Pushing Daisies takes Bryan Fuller (of Dead Like Me and Wonderfalls)’s quirky morbidity and brings to life the most believable and charming contemporary faerie-tale/folk tale aesthetic that I’ve seen on TV. The omniscient VO narrator should be annoying, trite. But luckily narrator Jim Dale could read the phone book and make it charming. The writing is smart and distinctive, with turns of phrase and repetitions and other elements of a consistent voice that lends to the show’s appeal. The romantic dynamic between leads Lee Pace and Anna Friel provide the ongoing subplot for the series while the duo plus unabashedly profit-centric detective Chi McBride solve murder mysteries in order to collect the rewards, using Lee Pace’s gift for re-animating the dead.

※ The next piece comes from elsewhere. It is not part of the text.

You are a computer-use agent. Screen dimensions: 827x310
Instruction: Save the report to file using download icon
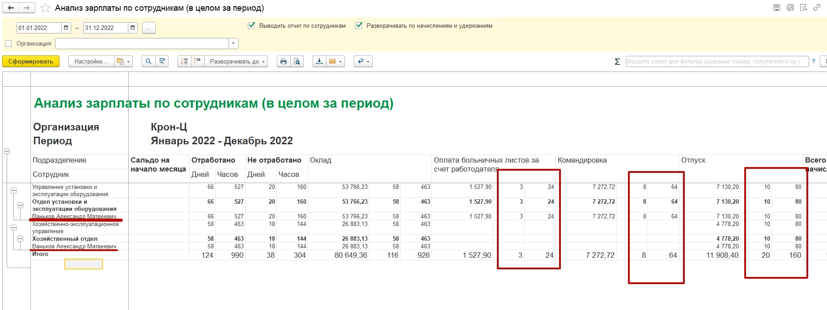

If you are a fan of Fuller’s other work, like faerie tales, appreciate quirky murder mysteries, or have a soul whatsoever, give this one a try.
Life
It’s getting crowded in the police procedural world, what with your CSIs and your NCISes and such. Life sets itself apart from the pack by using an ongoing mystery (Who framed the lead character, and why?) to provide a backdrop for the weekly mysteries solved by leads Charlie Crews (Damian Lewis) and Dani Reese (Sarah Shahi). Crews is a police officer who was falsely imprisoned for 12 years, then released with a huge-and-undisclosed cash settlement and a job as a detective. His partner Reese is a disgraced former undercover agent trying to get back in the driver’s seat of her own life.

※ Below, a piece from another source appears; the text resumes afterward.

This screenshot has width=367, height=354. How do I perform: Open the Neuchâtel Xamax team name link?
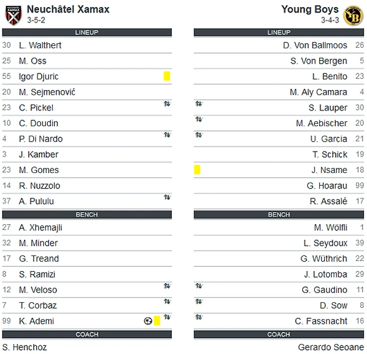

But really, the best part of Life is that Crews was saved from going mad/evil in solitary confinement by turning to Zen Buddhism, thanks to his lawyer, played by Brooke Langton. He approaches his investigations with an uncommon and charming perspective, focusing on intuition, reading people, and questioning common convention. All of this goes on while he struggles to keep his cool while investigating the conspiracy that put him in jail. Damian Lewis puts in marvelous performances, and the ongoing arc shows the ways in which shows are learning to balance a LOST-inspired long-term mystery while maintaining tension episode-by-episode so that casual viewers can hop in and enjoy.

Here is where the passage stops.